I live in one of the state with no Sunday hunting.  IMO  it will never be allowed.  Pa.


----------



## georgia_home (Jan 18, 2011)

Just curious, did you watch the episode of Ted Nugents show this week? Just curious, it was one of his topics this week.



3chunter said:


> Sunday hunting is illegal in 11 states.  What are your thoughts on sunday hunting?
> 
> My .02 is that it is BULL!!!!!


----------



## Dead Eye Eddy (Jan 18, 2011)

I don't get to hunt on Sundays, so it doesn't really concern me.  That said, I'm glad it is legal because I don't see that it is the state government's job to decide what can or can't be done on a particular day of the week.  If they want separation of church and state, then they can't have it only part of the way.  They can't tell us "no prayer in school" and "no hunting on God's day".


----------



## Coastie (Jan 19, 2011)

3chunter said:


> I just think you should be allowed to hunt.  I am a free american....how does congress or the prez not allow me to do something legal on a day they specify?



The congress and president have no input into your hunting times, that is controlled by the individual states.

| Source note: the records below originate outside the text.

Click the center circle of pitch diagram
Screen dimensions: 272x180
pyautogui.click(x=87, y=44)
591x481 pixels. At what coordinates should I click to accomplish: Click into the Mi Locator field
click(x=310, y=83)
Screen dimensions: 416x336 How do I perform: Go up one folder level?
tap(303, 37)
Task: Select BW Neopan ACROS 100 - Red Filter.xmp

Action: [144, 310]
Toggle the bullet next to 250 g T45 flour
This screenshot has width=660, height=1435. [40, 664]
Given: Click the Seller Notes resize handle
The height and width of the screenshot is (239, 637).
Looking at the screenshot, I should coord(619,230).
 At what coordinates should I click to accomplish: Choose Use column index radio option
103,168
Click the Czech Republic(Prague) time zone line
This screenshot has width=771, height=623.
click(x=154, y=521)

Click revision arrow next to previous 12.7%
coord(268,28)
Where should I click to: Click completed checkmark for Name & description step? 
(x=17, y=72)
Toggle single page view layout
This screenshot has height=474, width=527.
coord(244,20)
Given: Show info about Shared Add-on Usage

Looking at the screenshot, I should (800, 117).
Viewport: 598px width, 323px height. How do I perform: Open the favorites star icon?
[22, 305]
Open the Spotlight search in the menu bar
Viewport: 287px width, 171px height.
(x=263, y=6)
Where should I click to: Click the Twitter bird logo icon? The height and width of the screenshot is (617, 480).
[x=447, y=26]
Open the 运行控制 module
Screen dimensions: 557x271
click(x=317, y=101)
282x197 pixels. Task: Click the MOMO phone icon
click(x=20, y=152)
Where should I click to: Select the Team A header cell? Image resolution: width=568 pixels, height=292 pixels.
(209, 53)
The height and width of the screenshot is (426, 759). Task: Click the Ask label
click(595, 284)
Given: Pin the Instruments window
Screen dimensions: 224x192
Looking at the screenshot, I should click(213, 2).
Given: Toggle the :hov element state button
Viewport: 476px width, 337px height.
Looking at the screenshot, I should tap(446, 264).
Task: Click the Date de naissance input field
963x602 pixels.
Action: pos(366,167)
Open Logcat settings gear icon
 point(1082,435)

The states that do not allow Sunday hunting can only be addressed by the resident voters of those states.


----------



## NCHillbilly (Jan 19, 2011)

Hunting on Sunday has always been illegal here, except that last year they finally passed Sunday bowhunting on private land after years of us fighting for it (after being tabled for ages due to the screaming objections of impending he llfire, brimstone, and eternally condemned souls from half the fundamentalist fanatics in the state; and screaming objections from yuppie hikers and bunny huggers who are used to having the woods to themselves on Sundays.) I think it's absolutely ridiculous to not allow hunting on Sunday as long as you can play football, fish, play golf, race cars, have rock concerts, or do absolutely anything at all else that you want to do. Hunting is the only thing you can't do on Sunday here except buy liquor or beer before 12:00 PM (which is also ridiculous.) I think the state legislatures need to come out of the days of the Pilgrims and pay heed to seperation of church and state. Sunday represents 50% of my time off, and I'd like to use that time how I see fit, not how the puritan state politicians think I should.


----------



## Deerhead (Jan 19, 2011)

I believe it should be left up to the individual and not a law.


----------



## georgia_home (Jan 19, 2011)

a kind of interesting spin on this is this...

many of the places that DON'T ALLOW hunting on sundays are in the north east. i guess the history / logic is that sunday was gods day... I GUESS... but i always heard that was the prime reason behind the original logic.. maybe i heard wrong...

anyway, in the bible belt as some refer to it, it is perfectly legal. where as it is the some of the northern state libs / puritans that still have "blue laws" hanging around in some extent or other.

almost seems directly opposite of the political leanings of the areas in question.

i guess with the NE states now, its as much a function of tree huggers not wanting bambi shot at on 1 day of the week... but the law is still on the books...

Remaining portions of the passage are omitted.